Monday, March 14, 2011

the Epithet

An epithet, or an Homeric epithet, but sometimes called an Homeric epitaph, is a recurring feature in Homer's Iliad and Odyssey. Epithet comes from the Greek for putting (something) on (something). It is a tag or a descriptive quality that can be used on its own or together with the real name, depending on other features of the Greek language. Epithets add descriptive color and also fill out the meter when the name on its own doesn't quite fit. In addition, epithets serve as a mnemonic device reminding listeners that they have, indeed, already heard mention of the character. The epithets, generally compound adjectives, are picturesque, which certainly helps make the assignment of character to epithet memorable.

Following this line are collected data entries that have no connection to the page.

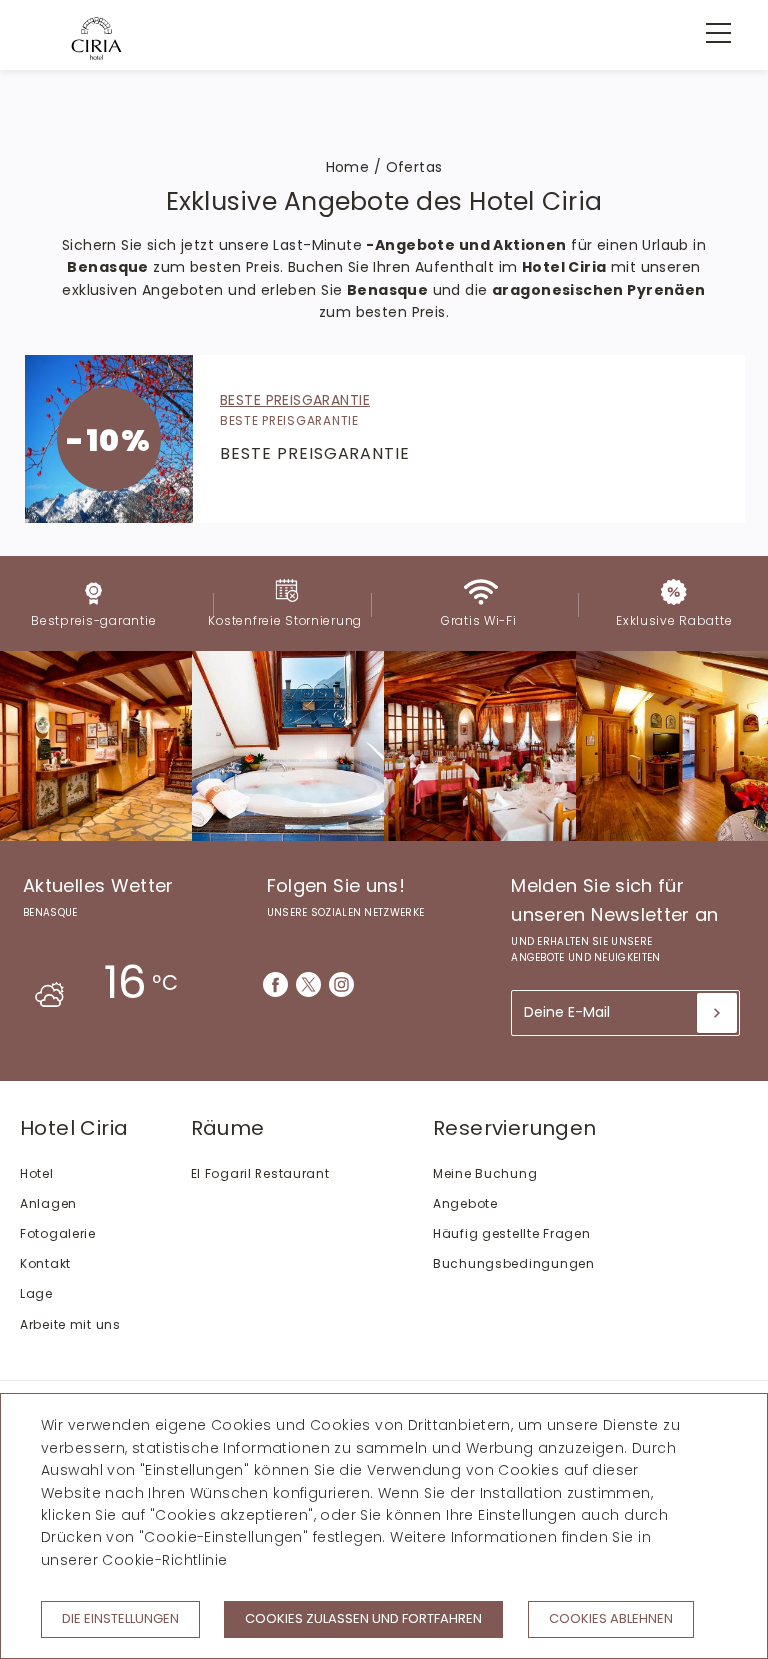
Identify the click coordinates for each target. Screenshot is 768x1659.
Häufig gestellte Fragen (512, 1233)
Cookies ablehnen (611, 1618)
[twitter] (308, 984)
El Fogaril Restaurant (260, 1173)
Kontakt (45, 1263)
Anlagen (48, 1203)
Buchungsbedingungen (514, 1263)
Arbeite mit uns (70, 1324)
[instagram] (341, 984)
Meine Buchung (485, 1173)
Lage (36, 1293)
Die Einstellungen (120, 1618)
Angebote (465, 1203)
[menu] (708, 33)
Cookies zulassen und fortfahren (363, 1618)
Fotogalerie (58, 1233)
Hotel (37, 1173)
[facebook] (275, 984)
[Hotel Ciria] (96, 38)
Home (348, 167)
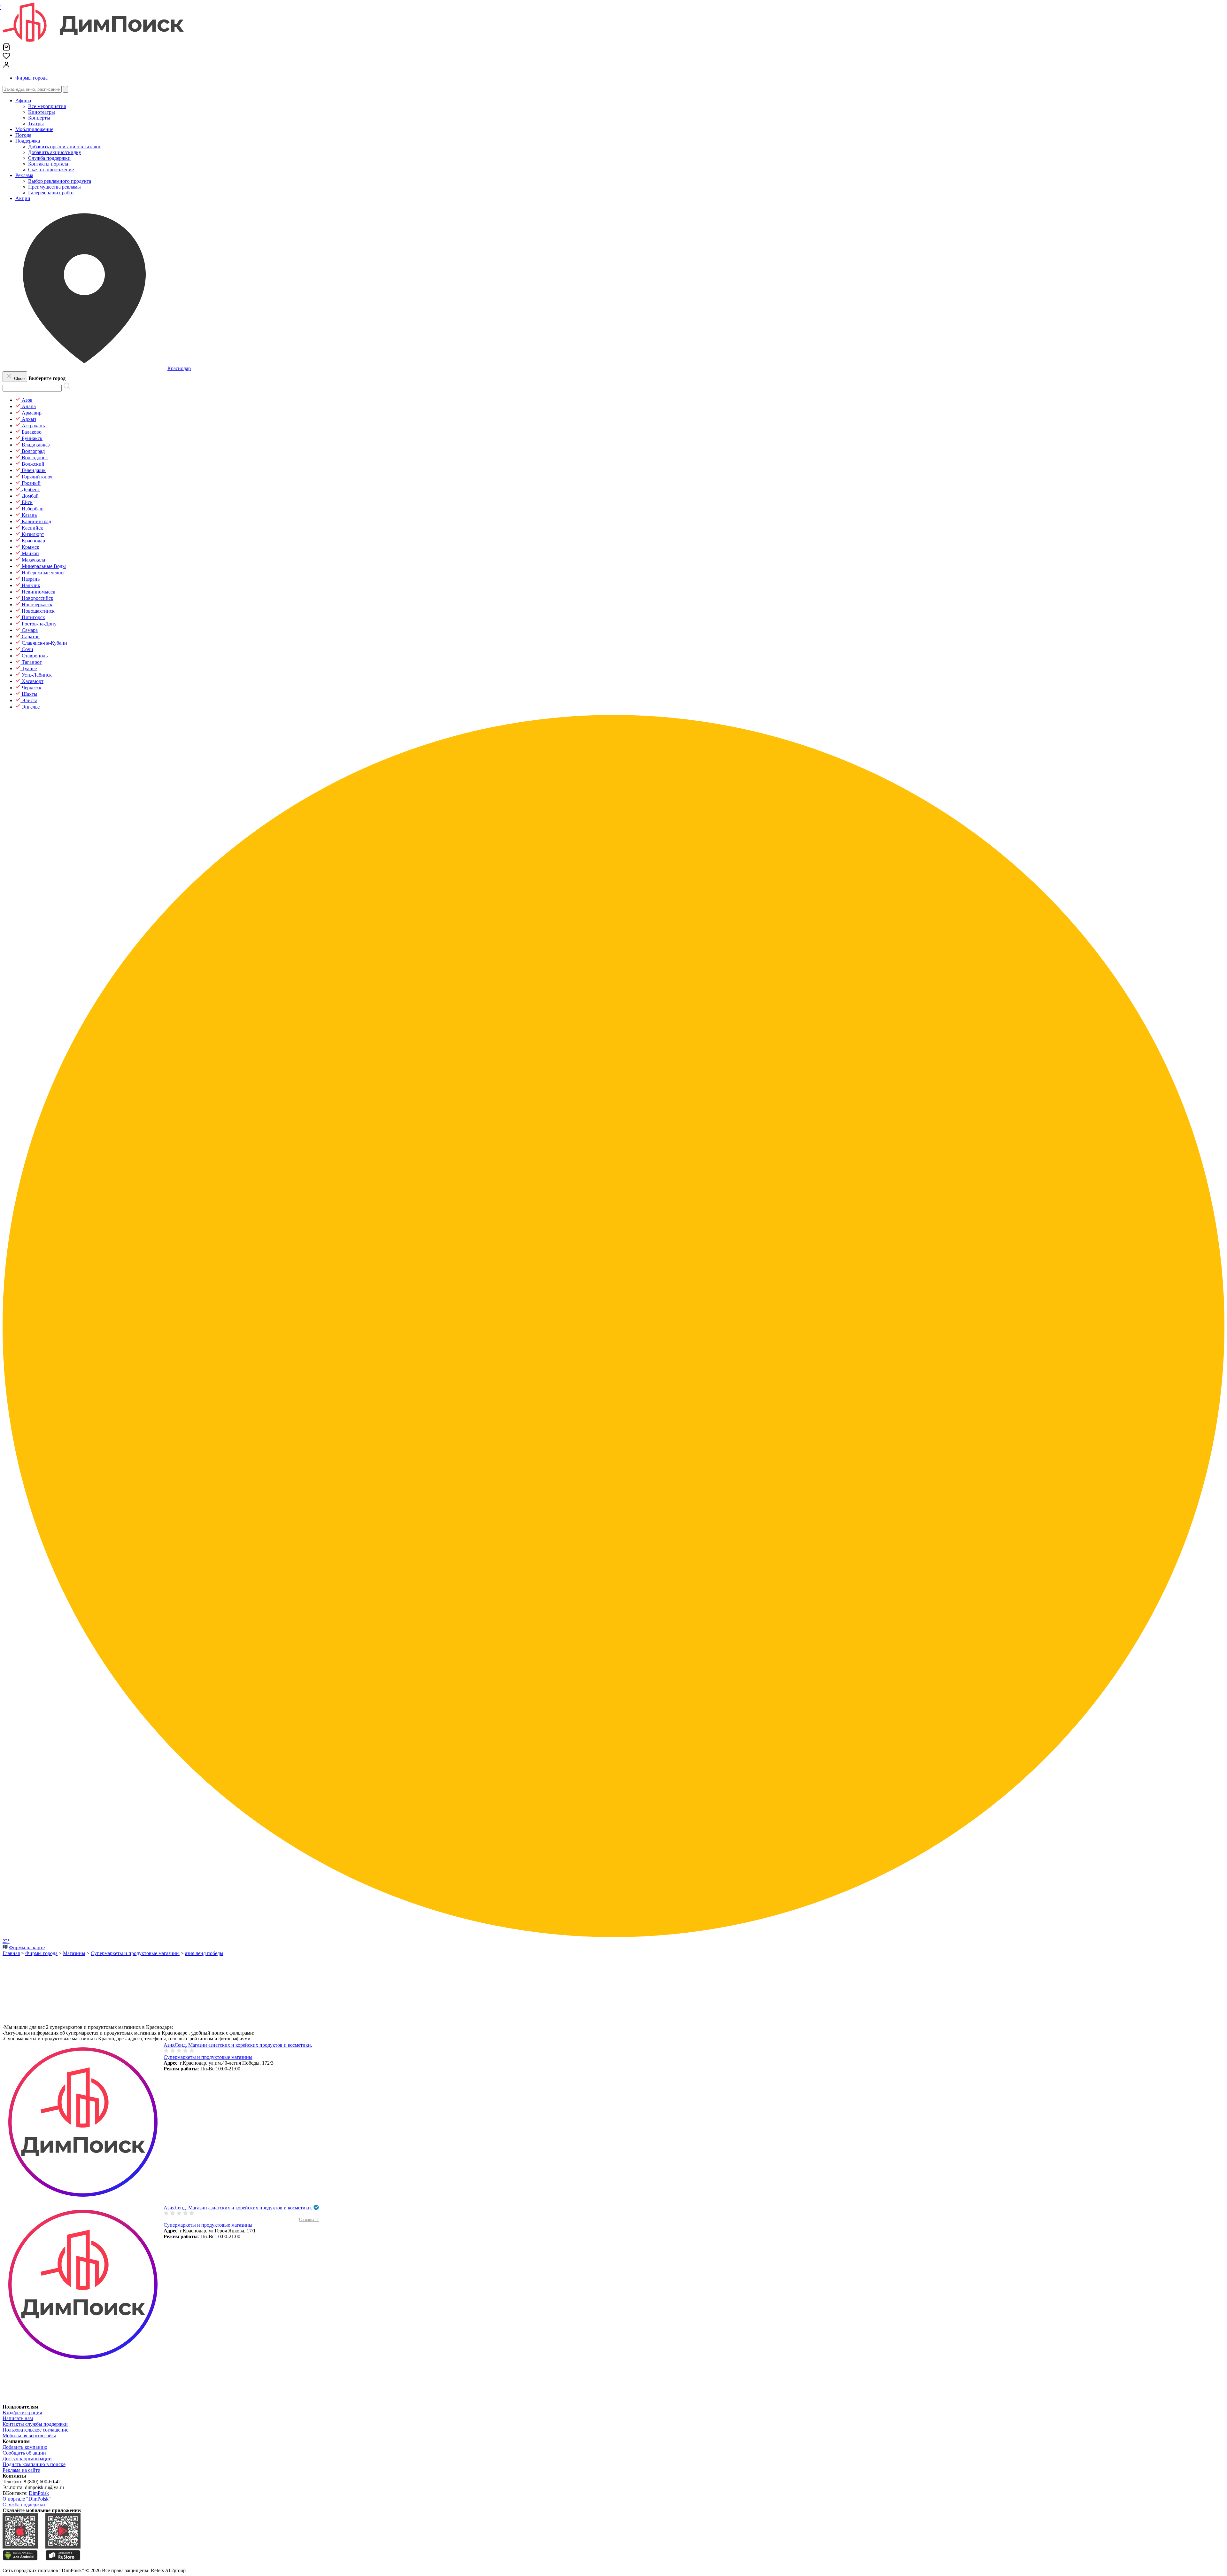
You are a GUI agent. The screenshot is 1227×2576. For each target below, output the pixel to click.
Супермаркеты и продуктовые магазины (208, 2057)
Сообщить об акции (24, 2453)
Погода (23, 135)
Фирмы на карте (27, 1947)
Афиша (23, 100)
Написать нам (18, 2418)
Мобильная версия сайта (29, 2435)
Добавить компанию (25, 2447)
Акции (22, 198)
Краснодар (179, 368)
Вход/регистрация (22, 2412)
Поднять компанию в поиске (34, 2464)
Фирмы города (31, 78)
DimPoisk (39, 2493)
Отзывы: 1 (309, 2219)
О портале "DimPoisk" (27, 2499)
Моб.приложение (34, 129)
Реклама (24, 175)
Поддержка (27, 141)
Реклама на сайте (21, 2470)
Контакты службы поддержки (35, 2424)
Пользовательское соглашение (35, 2429)
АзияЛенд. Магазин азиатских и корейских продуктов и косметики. (238, 2045)
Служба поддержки (24, 2504)
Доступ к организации (27, 2458)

  • Telemachus has these epithets used (depending on your translation)
    • poised
    • thoughtful
    • discrete


  1. From what I have read, I beleive that Telemachus has the epithet of being peptimistic, and being easily persuaded by Athena. Telemachus seemed to disbelieve what his parents told him about his lineage (being the son of Odysseus), yet as unsure of what he said, he was sure enough to believe Athena when she informed him that Odysseus was alive. This is very strange to me because Athena was disguised as Mentes, the ruler of Taphian. This is stranger to me that Mentes is a stranger to Telemachus, yet Telemachus was so easily inspired and persuaded in believing that his father is alive.

  2. Also! I forgot to add that in this book, the word "Stranger" is constantly brought up, which struck out to me in proving my point that Telemachus is easily persuaded, well for a prince at least.

  3. well as i have found out the epithet is a realy big part for this play or literary work, i think that his is because Homer didn't want to be repetitive.